Hope you had a relaxing and safe holiday!
We made Mochi to celebrate Japanese New Year with our friends visiting from San Francisco. I wanted to share some of the things we’ve been up too; learning, investing and working with companies that are changing the world in a positive sum way!
We started Surf Club Ventures initially to invest early in YC companies across a broad category from consumer bio-tech, community financial empowerment, climate change and machine perception. Commensurate with how fast the world is throwing problems at us, its been an incredibly necessary year for entrepreneurship.
We found this year that our experiences as technical founders resonated well with a new generation of founders that have a healthy amount apocryphal ambition and are taking advantage of advances in the state of the art in design, software, robotics and machine perception.
We are starting to find our voice and where we can be most helpful in the start-up eco-system, here are some of the exciting companies we have partnered with as we continue to grow!
Skyways
Autonomous Delivery Drones
Charles Acknin is an ex-Googler that I met as I was diving deeper into the intersection of machine perception and climate change. Charles and his team have made incredible progress in deploying profitable drones into the world securing many multi-million dollar contracts already. These autonomous hybrid-electric delivery drones can travel hundreds of miles and deliver goods without human operators.

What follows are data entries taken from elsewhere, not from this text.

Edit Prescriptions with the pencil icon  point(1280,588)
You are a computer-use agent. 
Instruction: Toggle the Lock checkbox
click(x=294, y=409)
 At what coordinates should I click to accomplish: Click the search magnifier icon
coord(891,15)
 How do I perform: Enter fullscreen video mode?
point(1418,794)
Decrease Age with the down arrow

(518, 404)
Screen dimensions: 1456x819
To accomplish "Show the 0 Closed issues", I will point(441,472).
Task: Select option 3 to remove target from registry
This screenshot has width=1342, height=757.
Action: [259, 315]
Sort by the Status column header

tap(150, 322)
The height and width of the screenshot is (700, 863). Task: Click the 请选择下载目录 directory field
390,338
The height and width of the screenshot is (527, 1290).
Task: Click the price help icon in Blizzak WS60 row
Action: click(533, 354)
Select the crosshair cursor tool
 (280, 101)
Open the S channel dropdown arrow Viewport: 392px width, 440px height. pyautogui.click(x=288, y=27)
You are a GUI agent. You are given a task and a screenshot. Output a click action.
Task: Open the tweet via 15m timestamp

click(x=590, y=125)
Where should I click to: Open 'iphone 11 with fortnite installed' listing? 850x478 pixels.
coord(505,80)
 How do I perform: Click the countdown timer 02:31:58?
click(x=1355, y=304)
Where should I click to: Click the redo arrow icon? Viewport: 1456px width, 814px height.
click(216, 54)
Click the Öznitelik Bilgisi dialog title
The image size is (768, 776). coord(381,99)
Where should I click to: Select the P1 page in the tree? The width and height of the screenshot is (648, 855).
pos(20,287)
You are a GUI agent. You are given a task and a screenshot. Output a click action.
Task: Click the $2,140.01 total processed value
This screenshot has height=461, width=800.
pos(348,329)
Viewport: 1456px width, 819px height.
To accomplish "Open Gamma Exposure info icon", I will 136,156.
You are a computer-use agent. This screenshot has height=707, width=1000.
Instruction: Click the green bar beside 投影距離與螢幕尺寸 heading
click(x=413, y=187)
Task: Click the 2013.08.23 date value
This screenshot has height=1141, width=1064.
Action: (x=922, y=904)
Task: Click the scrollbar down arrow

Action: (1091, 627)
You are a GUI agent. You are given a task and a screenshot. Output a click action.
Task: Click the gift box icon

Charles is the exact type of founder we love to back, someone who is incredibly technical and ambitious in addressing autonomous flight, but has found a way to advance the state of the art while getting these drones out into customer hands. Acquiring the flight time and real-world inputs are necessary to improving machine perception models.
One of the things I’m most excited about in this is space is the fact that machine perception is maturing from research to viability today, and what I suspect will be large scale profitability over the next 5-10 years. I spent much time at Google researching and working on the promise of “AI”, a promise that without first hand experience I would say the average crowd following VC has drastically mis-timed.
Bumblebee Spaces
Robotically Enhanced Living Space
We have truly enjoyed getting to know Sankarshan’s team from seed to series A of ex-Tesla, Apple and Google alumni, they have a very rare discipline in first principle thinking, design and religious zeal in reducing BOM (Bill of Materials). Arguably the bill of materials in architecture is one of the absolute worst, most invisible and dangerous problems in the world as shelter and it’s operation contributes near 40% to global emissions.
Shelter is one of the last frontiers of integrated computation, computers have been part of the process but never something that fundamentally was a part of the product.
But it is about time that the flexibility, expression and scale that fully computerized shelter could accomplish would meet the extreme demand that we have for space now especially in America where everywhere there simply isn’t enough, and what is there can’t meet even the basic needs of biological safety that have changed in the pandemic.
There was a lot of fast follow non-first principle thinking that went into the ‘ambient’ computing wave at big tech of which I was horrifically exposed too making me worry if I too will age into being an intellectual coward.
All of it essentially hitting a wall* of failure unable to reproduce the same level insight that the Xerox Parc team created with the first personal computer. Success in the previous personal computing revolution seem to have become heavy weights into pushing into the next, one would think that enormous resources would make you more bold, but it seems to have had an opposite effect instead.
*pun intended
Universe Energy
Robotically Augmented EV Battery Recycling
This was an exciting company to work with because we were involved the earliest out of any investor, eventually leading the company to a successful seed round with 50years as their lead investor.
Wiebe and Andy are ex-Tesla Machine Vision researchers that are building an robotically automated electric vehicle battery recycler. Supplying enough lithium ion to the world is a real and present problem, we just don’t have enough of it, and it is very problematic environmentally to mine and distill.
The largest mine of lithium ion or any advance in electric car propulsion is the vehicles we already have, and Wiebe and Andy have made incredible progress working with recyclers to be the go to software, hardware platform that automates one of the most dangerous jobs in the world. Something I am intimately aware of converting a VW bus to electric.
There’s a real opportunity to create a technology-stack and brand of high quality recycled batteries here in the US and in Europe and I can’t think of a better team to tackle it.
It’s also in line with how I see smaller companies taking advantage of new levels of reliability in machine perception to augment our industrial processes and daily lives. What a time to be alive narrowly avoiding coronavirus!
More companies!
This update covers many of the things that I have been working in my thesis of machine perception and climate change, but there are many other great companies I have not been able to get too such as Pry Financial, Enso Visual Programming, Kiwibiosciences that I would like to dive into at a later date or in short video form.
Thanks for checking in, we’re really excited about the year to come, and we’ve really enjoyed hosting you guys when you come out to Hawaii. We have many projects underway this year and we’re looking forward to connecting with you and new exciting companies!